The counsel of the parties made an agreement which is printed in the Appendix, to the effect that the appellant need not print any more of the testimony than such as related “ to the transaction between John Ease and H. Stone together with the charge of the court and so much of the record evidence and exhibits as the appellant may see proper to print in his paper book.” It is stated in the agreement by way of recital that, “ the only question raised by the assignments of error is to what extent H. Stone is entitled to protection as an innocent purchaser without notice of any equities in the plaintiff, A. E. Burr, absolutely or only to the extent of the money actually paid before notice.”

If the case depended only upon the solution of that question an agreement such as the foregoing might not be subject to [85]*85objection. But in this case there is another question of far greater importance than this, the decision of which cannot be determined or even promoted by the solution of this. If the plaintiff’s claim of title was of such a character that it cannot be sustained under all the evidence even against Kase, the sheriff’s vendee of the title, it is only a waste of time to inquire to what extent an innocent purchaser from Kase can be protected against the plaintiff’s claim. It is unfortunate that the testimony relating to the inception of Burr’s claim of title was not printed in the paper-books, as it has nearly doubled our labor to discover it in a most voluminous record of 332 pages of type-written matter. After a wearisome expenditure of most precious time which we cannot afford to spare, we have reached the conclusion that the plaintiff’s claim cannot be sustained in any point of view. It is grossly lacking in every element which is essential to its existence, and we could not possibly give it sanction without disregarding, and practically overruling a long line of decisions, the wisdom and justness of which have been demonstrated by a constantly recurring experience of more than half a century.

In 1879 and prior thereto the plaintiff was the owner of the surface of a small tract of land containing about twenty-five acres near Carbondale in Lackawanna county. It was incumbered with two mortgages amounting together to 13,500 and a judgment in favor of John Kase, one of the defendants. The plaintiff alleges that prior to the sheriff’s sale of the property, which occurred in May, 1879, he made a written agreement with Kase whereby it was agreed that the, property should be sold at sheriff’s sale under Kase’s judgment for $500, and that at the sale Kase should buy ,the property and thereafter hold it until he was repaid all his expenditure on account of the property, and when he was fully repaid he should reconvey the property to the plaintiff.

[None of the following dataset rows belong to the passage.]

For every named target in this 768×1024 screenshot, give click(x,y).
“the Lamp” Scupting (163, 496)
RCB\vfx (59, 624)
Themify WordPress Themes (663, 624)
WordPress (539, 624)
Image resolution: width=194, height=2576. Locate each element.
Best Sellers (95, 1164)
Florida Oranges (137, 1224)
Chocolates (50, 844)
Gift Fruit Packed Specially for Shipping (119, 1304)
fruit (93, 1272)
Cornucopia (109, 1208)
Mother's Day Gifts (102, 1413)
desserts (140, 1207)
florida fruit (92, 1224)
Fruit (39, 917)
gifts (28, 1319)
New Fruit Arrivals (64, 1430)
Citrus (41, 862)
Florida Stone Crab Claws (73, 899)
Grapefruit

The plaintiff’s abstract of title contains no reference to this agreement, but in an amendment to the abstract the agreement is alleged substantially as above stated, and at the end of the amendment the plaintiff’s claim is stated as follows: “Thatthe sheriff’s deed and the written agreement between A. E. Burr and John Kase formed part and parcel of the same transaction, and as the agreement was not recorded, the whole constituted an unrecorded mortgage, and was security for the said debt of $3,500.”

[86]*86The claim of the plaintiff, therefore, is that Kase held the title as a mortgagee only. Very often in this class of cases the attempt is made to hold the sheriff’s vendee liable as trustee upon a trust arising ex maleficio. But our decisions have been perfectly uniform since Kellum v. Smith, 33 Pa. 158, decided in 1859, and indeed long before that, that a resulting trust cannot be created in that way, that “ the fraud which will convert the purchaser at a sheriff’s sale into a trustee ex maleficio, of the debtor, must have been fraud at the time of the sale. Subsequent covin will not answer, any more than subsequent payment of the purchase money will convert an absolute purchase into a naked trust. When the purchaser at a sheriff’s sale promises to hold for the debtor, and afterwards refuses to comply with his engagement, the fraud, if any, is not at the sale, not in the promise, but in its subsequent breach. That is too late.” From this decision we have never departed.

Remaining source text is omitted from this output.